ECLI:NL:RBOBR:2020:6936
Rechtbank Oost-Brabant
- Mondelinge uitspraak
- Rechtspraak.nl
Beroep tegen de vastgestelde waarde van onroerende zaak in het kader van de Wet waardering onroerende zaken
In deze zaak heeft de Rechtbank Oost-Brabant op 2 december 2020 uitspraak gedaan in een geschil over de waarde van een onroerende zaak, gelegen aan [adres 1]. De heffingsambtenaar van de gemeente 's-Hertogenbosch had op 28 februari 2019 de waarde van de woning vastgesteld op € 431.000 per waardepeildatum 1 januari 2018, wat leidde tot een aanslag onroerende-zaakbelastingen voor het kalenderjaar 2019. Eiser, eigenaar van de woning, heeft bezwaar gemaakt tegen deze waarde en beroep ingesteld nadat de heffingsambtenaar de waarde handhaafde in de uitspraak op bezwaar van 1 november 2019.

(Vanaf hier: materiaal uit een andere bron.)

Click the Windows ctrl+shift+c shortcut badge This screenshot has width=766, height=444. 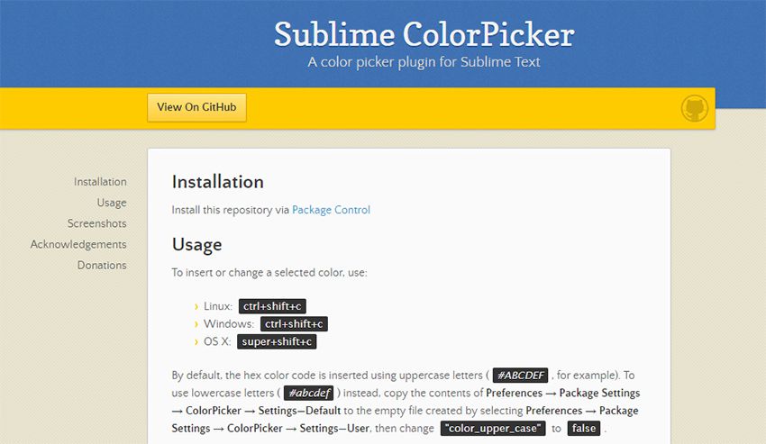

Tijdens de zitting op 2 december 2020 heeft eiser zijn standpunt toegelicht, waarbij hij een lagere waarde van € 420.000 bepleitte, verwijzend naar het verkoopcijfer van een vergelijkbaar pand. De heffingsambtenaar heeft de vastgestelde waarde onderbouwd met een taxatierapport van taxateur ing. P.H.R.J. Roijmans, waarin de waarde werd onderbouwd met vergelijkingsobjecten. De rechtbank heeft geoordeeld dat de heffingsambtenaar voldoende bewijs heeft geleverd voor de vastgestelde waarde en dat de vergelijkingsobjecten relevant waren, ondanks dat ze niet identiek waren aan de woning van eiser.
De rechtbank heeft geconcludeerd dat eiser niet in zijn bewijsvoering is geslaagd en heeft het beroep ongegrond verklaard. Er zijn geen proceskostenveroordelingen opgelegd. De uitspraak is openbaar gedaan en partijen zijn op de hoogte gesteld van hun rechtsmiddelen.